Both builders are urging investors to look through the short term uncertainty and focus on the UK's chronic shortage of housing, and shareholders absolutely shouldn't sell out. Hold on for the long term, or for a takeover bid.

It's the wrong time to buy Carpetright

Carpetright controls about a quarter of the UK's £1.8bn-a-year floor coverings market, but this is a market that has taken a sharp turn for the worse.

In the past three months, the company's sales have fallen by about 8 per cent on the same period last year, as fewer people move house and others hold off on giving their home an expensive makeover.

Carpetright has also suffered from the collapse of Allders, where it had in-store concessions, although a trading update yesterday revealed that the disruption was minimal.

Also yesterday, Lord Harris of Peckham, the chairman, was talking up the prospect of property disposals, which should underpin a dividend yielding more than 5 per cent at the current share price.
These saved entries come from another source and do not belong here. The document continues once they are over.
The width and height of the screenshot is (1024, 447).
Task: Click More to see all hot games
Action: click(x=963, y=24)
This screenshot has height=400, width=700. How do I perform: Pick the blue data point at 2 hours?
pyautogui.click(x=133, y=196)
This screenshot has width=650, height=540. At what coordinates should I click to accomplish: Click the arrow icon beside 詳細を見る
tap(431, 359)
The company is moving out of prime retail sites and into trading parks.

In December we warned it was too late for new investors to get involved, but we should have been firmer in advising existing shareholders to lock in their profits. The cooling of the housing market and of consumer spending has pulled a rug from under the stock, and it is difficult to see them making much progress for a while. Avoid.
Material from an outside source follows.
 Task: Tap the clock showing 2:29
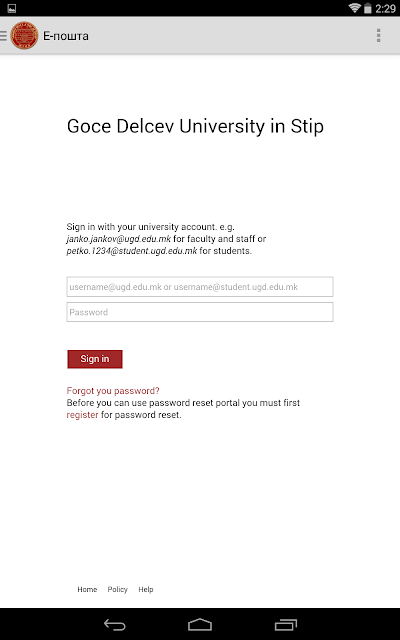pos(385,8)
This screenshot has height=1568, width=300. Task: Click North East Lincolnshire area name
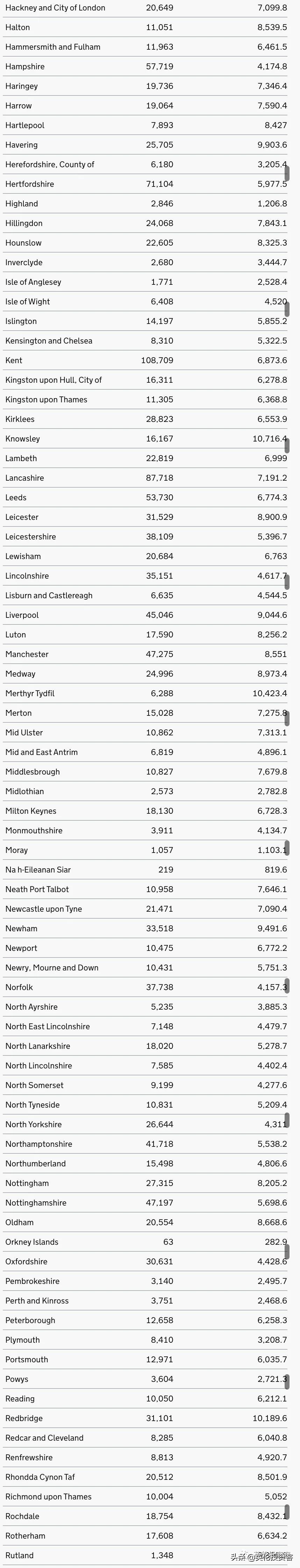pos(48,1026)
No need to go phishing for SurfControl shares

Sophisticated fraudsters are going "phishing" for your online banking details and other secret internet passwords. It is the latest hi-tech threat to be added to a list of nasties that already includes viruses and spam. SurfControl, the computer software company which started life with a product to filter out porn, has been expanding its suite of filters to satisfy the demands of corporate customers for a one-stop shop.

The old market for e-mail and web filters is looking well developed now, and SurfControl's sales growth has slowed. The question for investors is what the outlook for revenue growth is with the new, broader products. It is a hard call, and caution should prevail.

What is for certain is that SurfControl has had to spend more than it intended on product development and marketing. Earnings figures for the third quarter of the company's financial year, released yesterday, were disappointing and were accompanied by a warning that the full-year figure will turn out at the bottom of the range of City forecasts. SurfControl shares - which we have been advising readers to sell since they were 770p in November 2003 - fell 37p to 515p on yesterday's news.

Steve Purdham, the chief executive, insists the investment will pay off. There were some good numbers within the results, including high levels of software licence renewals and good sales in Asia, but investors were focused instead on the poor performance of SurfControl's US distributors .

Having fallen 12 per cent since we last wrote about them, the shares are now valued in line with the software sector, but the risks remain high. Avoid.